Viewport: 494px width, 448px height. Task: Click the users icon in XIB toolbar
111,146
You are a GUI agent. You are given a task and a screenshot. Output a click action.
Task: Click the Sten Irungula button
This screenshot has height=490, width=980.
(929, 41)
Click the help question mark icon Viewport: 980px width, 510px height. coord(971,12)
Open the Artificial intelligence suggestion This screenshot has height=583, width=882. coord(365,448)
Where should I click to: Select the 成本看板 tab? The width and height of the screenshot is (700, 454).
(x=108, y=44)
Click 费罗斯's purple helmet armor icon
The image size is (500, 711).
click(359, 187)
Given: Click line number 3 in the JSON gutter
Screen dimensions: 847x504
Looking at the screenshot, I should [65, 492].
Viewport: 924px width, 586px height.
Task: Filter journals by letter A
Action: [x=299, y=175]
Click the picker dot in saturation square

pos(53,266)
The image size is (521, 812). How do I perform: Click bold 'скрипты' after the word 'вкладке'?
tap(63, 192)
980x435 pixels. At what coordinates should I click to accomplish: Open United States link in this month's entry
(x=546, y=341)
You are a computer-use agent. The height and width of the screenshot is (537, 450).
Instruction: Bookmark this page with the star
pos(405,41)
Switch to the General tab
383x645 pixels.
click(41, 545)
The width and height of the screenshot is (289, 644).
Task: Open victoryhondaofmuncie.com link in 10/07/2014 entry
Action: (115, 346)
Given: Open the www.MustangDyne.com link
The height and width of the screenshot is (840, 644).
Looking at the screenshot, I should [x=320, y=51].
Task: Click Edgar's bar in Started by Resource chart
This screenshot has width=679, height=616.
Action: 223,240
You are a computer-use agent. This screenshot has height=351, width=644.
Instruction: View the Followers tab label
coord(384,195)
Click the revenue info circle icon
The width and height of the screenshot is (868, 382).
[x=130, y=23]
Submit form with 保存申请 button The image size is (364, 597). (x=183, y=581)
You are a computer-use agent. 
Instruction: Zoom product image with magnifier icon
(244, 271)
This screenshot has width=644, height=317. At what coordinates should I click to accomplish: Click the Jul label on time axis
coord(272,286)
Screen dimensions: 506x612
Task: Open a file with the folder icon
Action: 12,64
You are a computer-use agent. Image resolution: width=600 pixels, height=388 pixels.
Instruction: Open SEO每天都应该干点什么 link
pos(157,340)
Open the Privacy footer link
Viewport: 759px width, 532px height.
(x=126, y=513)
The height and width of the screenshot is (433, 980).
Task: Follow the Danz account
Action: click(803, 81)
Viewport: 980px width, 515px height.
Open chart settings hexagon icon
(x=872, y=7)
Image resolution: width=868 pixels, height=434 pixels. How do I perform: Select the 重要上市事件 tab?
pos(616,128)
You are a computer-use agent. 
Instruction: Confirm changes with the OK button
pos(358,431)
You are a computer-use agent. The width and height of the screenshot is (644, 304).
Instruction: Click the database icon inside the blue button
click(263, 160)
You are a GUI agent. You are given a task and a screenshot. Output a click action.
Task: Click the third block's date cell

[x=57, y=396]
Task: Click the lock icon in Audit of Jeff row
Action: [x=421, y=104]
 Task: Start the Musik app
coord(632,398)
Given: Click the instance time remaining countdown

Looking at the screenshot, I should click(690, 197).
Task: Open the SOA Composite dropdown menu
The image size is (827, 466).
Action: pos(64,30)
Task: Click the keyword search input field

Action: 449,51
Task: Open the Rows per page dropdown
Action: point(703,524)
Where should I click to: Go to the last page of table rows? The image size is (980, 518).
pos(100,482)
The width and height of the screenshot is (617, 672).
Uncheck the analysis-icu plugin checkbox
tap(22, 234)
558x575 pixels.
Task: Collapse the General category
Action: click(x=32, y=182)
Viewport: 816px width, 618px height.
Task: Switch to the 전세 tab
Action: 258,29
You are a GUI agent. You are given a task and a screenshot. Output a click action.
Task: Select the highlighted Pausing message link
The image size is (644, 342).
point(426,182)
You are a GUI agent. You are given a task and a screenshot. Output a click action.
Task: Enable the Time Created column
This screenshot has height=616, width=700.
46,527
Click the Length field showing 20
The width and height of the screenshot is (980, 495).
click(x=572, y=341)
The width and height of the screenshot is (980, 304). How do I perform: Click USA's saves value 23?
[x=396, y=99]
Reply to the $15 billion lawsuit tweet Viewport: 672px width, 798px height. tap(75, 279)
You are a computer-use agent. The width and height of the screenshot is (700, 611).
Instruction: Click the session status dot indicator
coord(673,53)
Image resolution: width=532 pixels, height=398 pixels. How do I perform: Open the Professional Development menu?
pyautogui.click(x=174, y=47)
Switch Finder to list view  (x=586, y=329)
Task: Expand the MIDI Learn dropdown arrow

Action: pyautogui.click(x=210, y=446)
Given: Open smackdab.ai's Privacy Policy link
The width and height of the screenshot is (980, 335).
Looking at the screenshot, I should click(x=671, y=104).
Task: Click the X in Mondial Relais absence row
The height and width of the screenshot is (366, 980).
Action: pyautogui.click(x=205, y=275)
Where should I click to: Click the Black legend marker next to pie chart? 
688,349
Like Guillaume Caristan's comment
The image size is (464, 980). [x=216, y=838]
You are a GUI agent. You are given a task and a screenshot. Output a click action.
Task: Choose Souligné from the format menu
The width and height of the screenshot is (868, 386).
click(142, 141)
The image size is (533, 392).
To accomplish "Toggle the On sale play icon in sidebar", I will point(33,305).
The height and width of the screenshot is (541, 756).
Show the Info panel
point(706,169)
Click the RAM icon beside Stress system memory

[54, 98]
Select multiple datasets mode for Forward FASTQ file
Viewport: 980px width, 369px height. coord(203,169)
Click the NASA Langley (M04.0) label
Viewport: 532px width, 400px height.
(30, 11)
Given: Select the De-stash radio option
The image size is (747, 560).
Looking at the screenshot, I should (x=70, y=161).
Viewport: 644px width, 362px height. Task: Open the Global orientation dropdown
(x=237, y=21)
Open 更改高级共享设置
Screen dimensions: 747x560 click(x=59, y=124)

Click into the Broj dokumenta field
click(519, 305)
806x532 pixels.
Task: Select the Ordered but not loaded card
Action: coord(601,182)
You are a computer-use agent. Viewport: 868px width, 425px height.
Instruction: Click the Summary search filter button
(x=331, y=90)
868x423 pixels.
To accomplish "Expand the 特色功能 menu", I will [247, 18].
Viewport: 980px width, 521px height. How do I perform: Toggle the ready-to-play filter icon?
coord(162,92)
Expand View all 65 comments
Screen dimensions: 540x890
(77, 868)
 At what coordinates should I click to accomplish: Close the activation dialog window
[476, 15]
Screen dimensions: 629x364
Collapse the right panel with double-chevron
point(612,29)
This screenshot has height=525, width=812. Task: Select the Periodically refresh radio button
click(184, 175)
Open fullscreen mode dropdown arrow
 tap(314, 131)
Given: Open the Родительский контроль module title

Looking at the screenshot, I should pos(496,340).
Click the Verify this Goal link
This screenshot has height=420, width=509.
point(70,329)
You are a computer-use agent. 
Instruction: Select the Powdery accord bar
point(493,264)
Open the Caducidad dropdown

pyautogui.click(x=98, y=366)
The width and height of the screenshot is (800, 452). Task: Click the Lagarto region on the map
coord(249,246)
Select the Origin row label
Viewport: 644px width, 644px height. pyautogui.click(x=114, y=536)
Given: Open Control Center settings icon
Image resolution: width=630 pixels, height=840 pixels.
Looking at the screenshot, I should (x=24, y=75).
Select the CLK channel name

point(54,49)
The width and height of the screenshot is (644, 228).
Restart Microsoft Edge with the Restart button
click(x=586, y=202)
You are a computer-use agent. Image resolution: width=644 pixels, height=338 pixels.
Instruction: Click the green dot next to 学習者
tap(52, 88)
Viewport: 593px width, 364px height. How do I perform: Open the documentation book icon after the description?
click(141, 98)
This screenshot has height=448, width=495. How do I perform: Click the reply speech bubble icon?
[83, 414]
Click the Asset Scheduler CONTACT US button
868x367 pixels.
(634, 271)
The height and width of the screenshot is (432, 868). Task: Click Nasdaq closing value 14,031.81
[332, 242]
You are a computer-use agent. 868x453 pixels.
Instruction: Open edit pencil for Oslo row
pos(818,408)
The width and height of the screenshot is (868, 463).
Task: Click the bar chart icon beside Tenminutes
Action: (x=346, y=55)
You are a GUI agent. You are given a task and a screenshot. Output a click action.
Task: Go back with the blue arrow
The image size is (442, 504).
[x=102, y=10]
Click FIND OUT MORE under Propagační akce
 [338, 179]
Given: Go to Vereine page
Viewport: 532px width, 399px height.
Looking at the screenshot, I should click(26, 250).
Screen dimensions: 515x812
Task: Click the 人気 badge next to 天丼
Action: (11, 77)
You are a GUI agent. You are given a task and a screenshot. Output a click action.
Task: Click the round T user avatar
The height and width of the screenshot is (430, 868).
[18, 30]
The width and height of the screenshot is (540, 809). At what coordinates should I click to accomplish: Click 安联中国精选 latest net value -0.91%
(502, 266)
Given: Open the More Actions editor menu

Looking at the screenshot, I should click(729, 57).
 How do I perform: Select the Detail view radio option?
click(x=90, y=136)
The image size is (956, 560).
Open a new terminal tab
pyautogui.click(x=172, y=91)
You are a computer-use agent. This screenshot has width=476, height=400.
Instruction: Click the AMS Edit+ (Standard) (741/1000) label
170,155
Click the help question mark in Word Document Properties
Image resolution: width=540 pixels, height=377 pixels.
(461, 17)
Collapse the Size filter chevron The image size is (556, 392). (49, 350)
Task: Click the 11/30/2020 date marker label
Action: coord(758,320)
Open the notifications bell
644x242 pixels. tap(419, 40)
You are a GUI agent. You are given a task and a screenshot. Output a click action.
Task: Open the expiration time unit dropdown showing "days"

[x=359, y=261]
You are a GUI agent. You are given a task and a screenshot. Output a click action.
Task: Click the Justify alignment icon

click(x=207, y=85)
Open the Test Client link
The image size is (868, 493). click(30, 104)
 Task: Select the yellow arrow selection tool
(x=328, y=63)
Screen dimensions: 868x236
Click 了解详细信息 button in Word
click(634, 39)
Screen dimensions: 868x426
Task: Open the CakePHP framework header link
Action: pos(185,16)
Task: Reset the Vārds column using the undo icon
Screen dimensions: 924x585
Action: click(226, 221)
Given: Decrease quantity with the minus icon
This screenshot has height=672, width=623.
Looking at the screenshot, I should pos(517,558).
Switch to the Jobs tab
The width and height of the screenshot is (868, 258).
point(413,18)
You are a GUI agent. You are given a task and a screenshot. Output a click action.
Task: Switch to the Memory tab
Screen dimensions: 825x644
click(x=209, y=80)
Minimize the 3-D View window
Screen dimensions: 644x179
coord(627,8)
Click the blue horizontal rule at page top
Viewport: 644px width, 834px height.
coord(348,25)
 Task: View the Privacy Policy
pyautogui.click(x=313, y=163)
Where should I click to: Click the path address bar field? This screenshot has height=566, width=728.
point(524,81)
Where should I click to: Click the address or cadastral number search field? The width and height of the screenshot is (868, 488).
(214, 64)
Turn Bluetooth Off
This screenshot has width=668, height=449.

==========

TASK GOAL — Within the material above, the line with "Where should I click to: Go" opens the range and the line with "Task: Enable the Time Created column" closes it; reproduce that range word for word.

TASK RESPONSE —
Where should I click to: Go to the last page of table rows? The image size is (980, 518).
pos(100,482)
The width and height of the screenshot is (617, 672).
Uncheck the analysis-icu plugin checkbox
tap(22, 234)
558x575 pixels.
Task: Collapse the General category
Action: click(x=32, y=182)
Viewport: 816px width, 618px height.
Task: Switch to the 전세 tab
Action: 258,29
You are a GUI agent. You are given a task and a screenshot. Output a click action.
Task: Select the highlighted Pausing message link
The image size is (644, 342).
point(426,182)
You are a GUI agent. You are given a task and a screenshot. Output a click action.
Task: Enable the Time Created column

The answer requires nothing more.